TMG Scale 7.0
“Starring”  Sally Hawkins, Bob Hoskins,  (you will recognize this great character actor) Richard Schiff (TV West Wing’s Toby Ziegler) Miranda Richardson—a few other good actors but no bona fide stars.

This film is pretty much Norma Rae (1979) in England. Fate and terrible working conditions and half the pay of men calls upon a  young spunky mother to make her union stand up for equal pay for women.  Set in 1968 England at the Ford Motor Dagenham plant, little Rita O’Grady (Hawkins) plays the reluctant hero to lead her skilled but politically naive band of union workers all the way to the top of the English Empire to level the playing field with men.

It’s a fun little movie for a snowy Saturday morning. David and Goliath stories with good actors are always inspiring and worthwhile.  When they are based upon real history, they are even better.  When you then can recruit lots of good, but second tier actors and good writers, you have a nice end product.  Not a blockbuster mind you, but this film meets TMG 7.0 rating standards for  “Good film, fun or worth seeing. Try it.” Miranda Richardson gets my nod for the best role in this film as the British Secretary of Labor, Barbara Castle. She’s fun, witty, tough and smarter than most of the men around her. (She’s kind of like Joy Lynn!)

One problem with any film set in England, is the language. Sometimes it is hard to tell if  ‘da Brits’ speak English or some form of alien dialect.  You really have to strain to catch much of the dialogue.  Perhaps subtitles might have helped. The slang expletive “bollocks” comes up in every other sentence.  It seems really unclear what the English really mean when they constantly utter that term, but seems to be the American equivalent of  something in between damn and BS.
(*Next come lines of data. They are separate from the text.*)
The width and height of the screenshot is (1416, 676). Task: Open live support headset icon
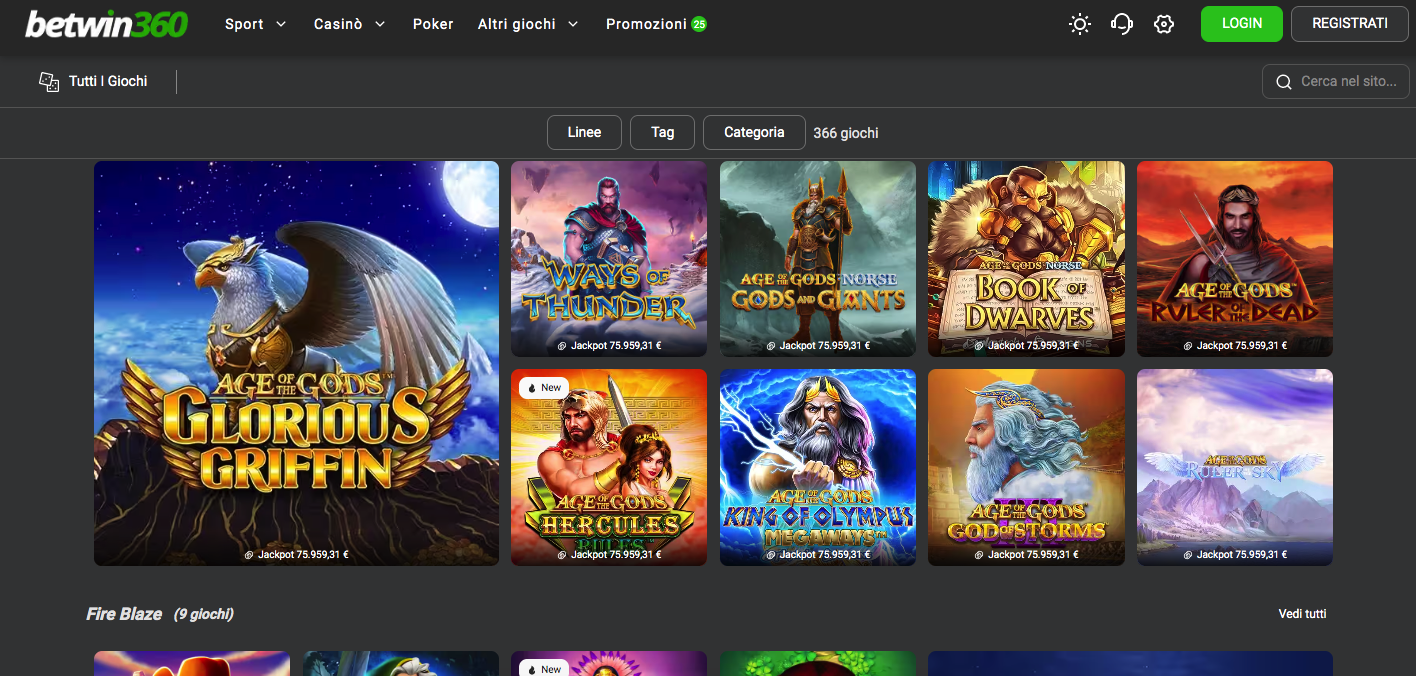pos(1122,24)
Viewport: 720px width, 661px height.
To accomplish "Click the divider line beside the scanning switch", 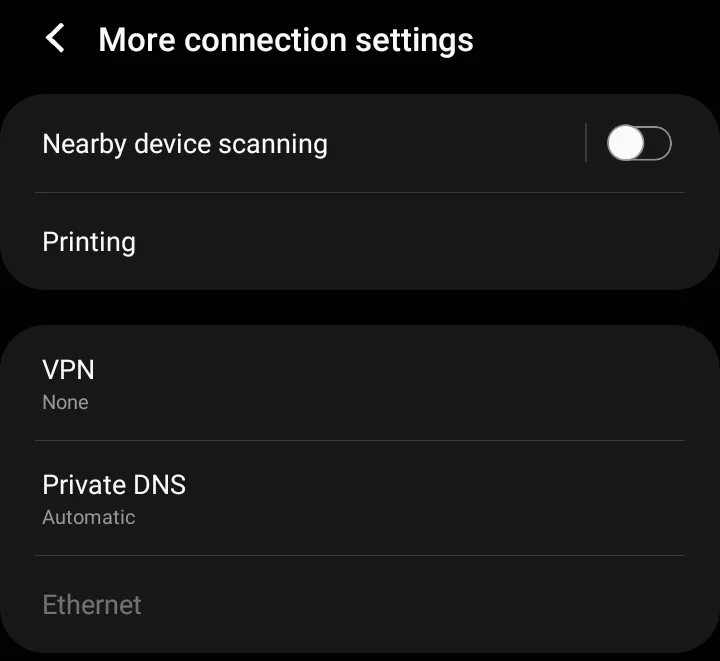I will [x=586, y=144].
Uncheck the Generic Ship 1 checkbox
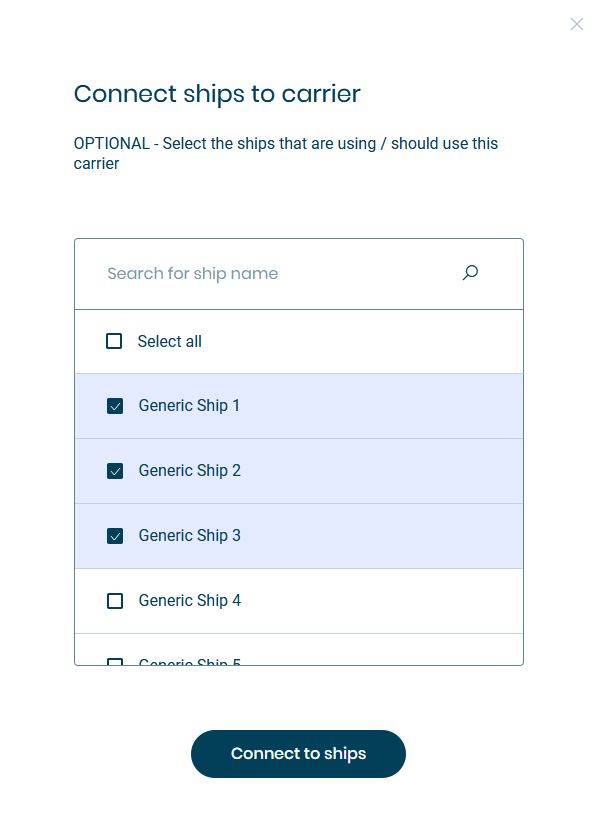The height and width of the screenshot is (821, 598). pyautogui.click(x=115, y=406)
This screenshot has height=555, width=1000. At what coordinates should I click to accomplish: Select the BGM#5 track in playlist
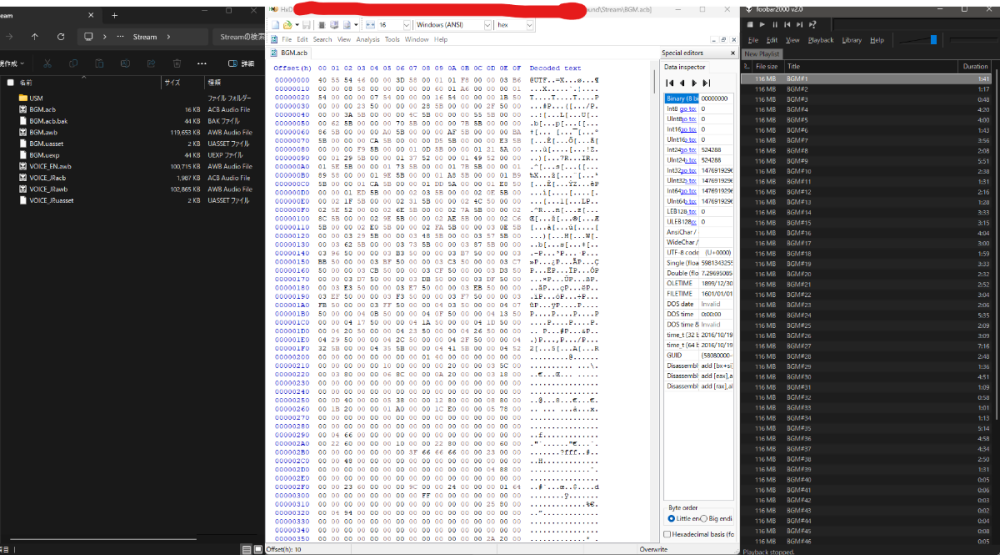click(x=798, y=119)
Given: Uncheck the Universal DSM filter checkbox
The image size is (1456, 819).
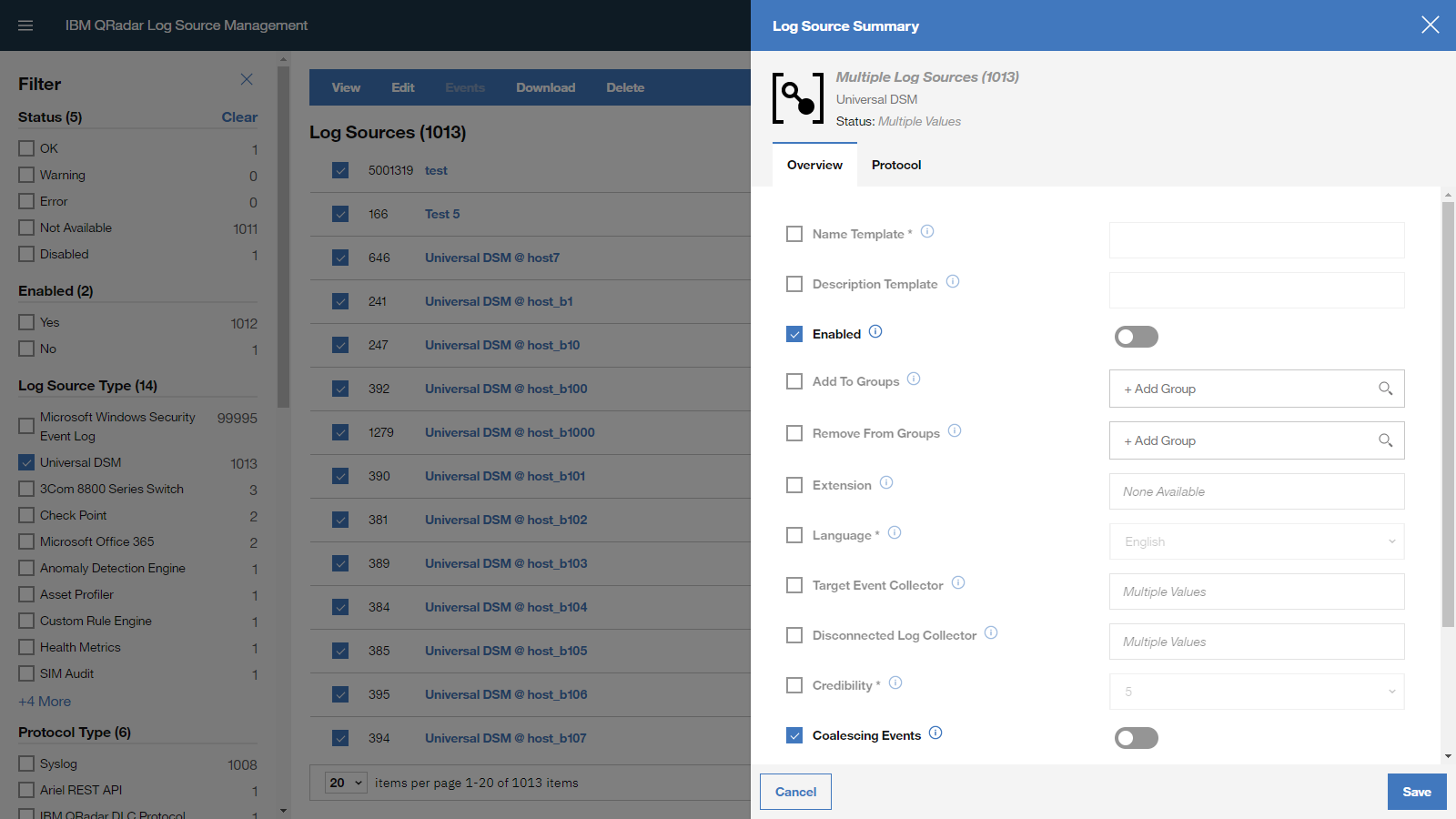Looking at the screenshot, I should 25,462.
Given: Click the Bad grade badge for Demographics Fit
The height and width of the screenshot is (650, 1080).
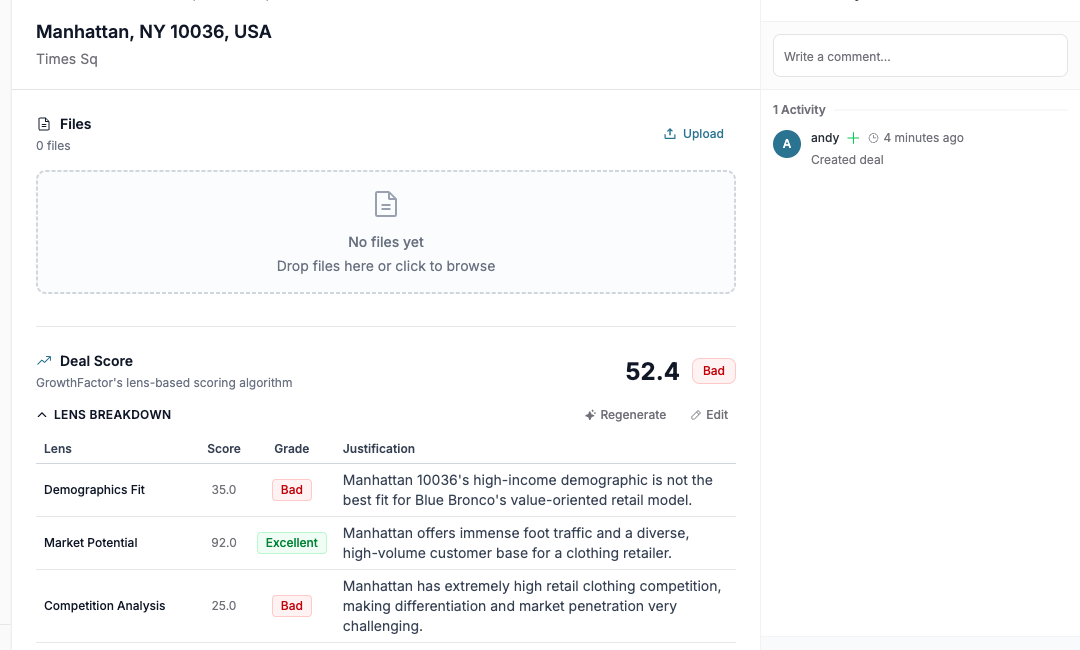Looking at the screenshot, I should pos(291,490).
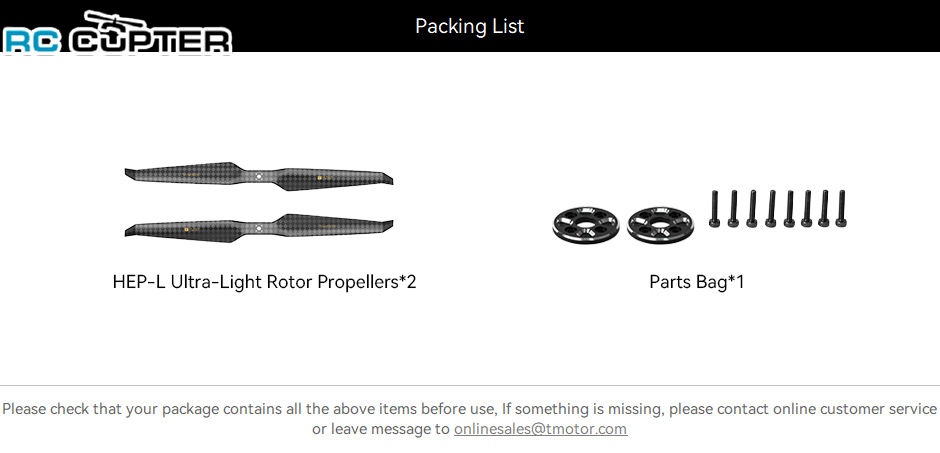Click the RC Copter logo
The height and width of the screenshot is (453, 940).
117,32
You have to stick with a film like this and get into the character development, which is a bit slow by any standard.  You also have to appreciate the struggle of woman worldwide for equal jobs and pay in the 1960’s. I don’t care for the way this film singles out Ford Motor out to be sexist, heartless villains. The fact is it took centuries for women to have a “right” to work.  (I bet many women well regret that “advancement”  though). It took hundreds years for women to get the right to vote in many countries—not until 1920 in the United States. Saudi Arabia still does not give women the right to vote—or much else for that matter. Being accepted to law school and medical schools and becoming judges, company CEO’s, sheriff’s and elected officials in any numbers  took an even longer evolution and is still going on.  So, while it seems harsh by today’s mores that women were paid much less than men for the same jobs in 1968, it was accepted and built into the economy of the world. WWII’s employment of women worldwide did more to set change in motion than strikes.   Brave women certainly spurred the change in dynamic, but with the support of many men. But you cannot blame everyone, let alone Ford Motor for simply accepting the standards of the day.  In TMG’s Catholic high school we actually had a smoking lounge. No one ever outlawed it. Common sense finally emerged. Time and logic change minds more solidly  than left or right wing radical name calling or laying blame where none is due.

Made in Dagenham is way down on the film scale from The King’s Speech in terms of a human interest story of the triumph of the human spirit.  It does deserve honorable mention for giving praise to some brave women pioneers though—and that is a good thing.